-
Notifications
You must be signed in to change notification settings - Fork 96
Performance Testing Guidelines
Setting an entire environment up from scratch can be done with oae-provisioning, slapchop and fabric:
fab ulous:performance
This should create all the machines, run the puppet scripts and give you a working environment.
Once your environment is up and running, it's probably a good idea to stop the puppet service on all the machines during the data-load process as that is particularly stressing on the application and avoids having additional background noise. From the puppet master machine run:
mco service puppet stop
Before you start loading data and running tests, it's usually a good idea to see if the environment is well balanced.

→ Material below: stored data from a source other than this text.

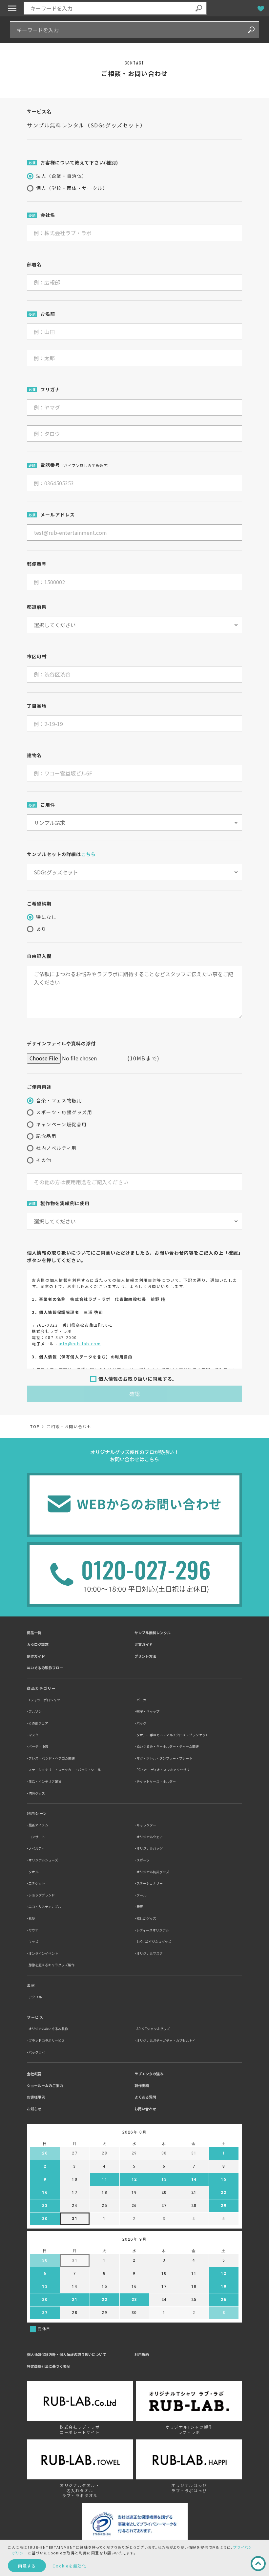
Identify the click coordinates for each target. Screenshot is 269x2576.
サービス (35, 2017)
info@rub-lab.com (80, 1343)
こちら (88, 854)
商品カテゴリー (41, 1688)
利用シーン (37, 1813)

A quick and easy way to check that is to ssh into the machines and run a sysbench test.
To run sysbench on a group of servers of the same class such as app servers, you can do something like the following from the puppet master:
mco package sysbench install
# The following runs the command "sysbench --test=cpu..." (after the -- ) on hosts (-H) app0, app1, app2 and app3 in parallel (-P)
fab -H app0,app1,app2,app3 -P -- sysbench --test=cpu --cpu-max-prime=20000 run
Each execution should result in a response like the following:
sysbench 0.4.12: multi-threaded system evaluation benchmark
Running the test with following options:
Number of threads: 1
Doing CPU performance benchmark
Threads started!
Done.
Maximum prime number checked in CPU test: 20000
Test execution summary:
total time: 33.4556s
total number of events: 10000
total time taken by event execution: 33.4531
per-request statistics:
min: 2.83ms
avg: 3.35ms
max: 19.62ms
approx. 95 percentile: 4.65ms
Threads fairness:
events (avg/stddev): 10000.0000/0.00
execution time (avg/stddev): 33.4531/0.00
The "important" number here is the avg execution time. That should be similar across the various groups.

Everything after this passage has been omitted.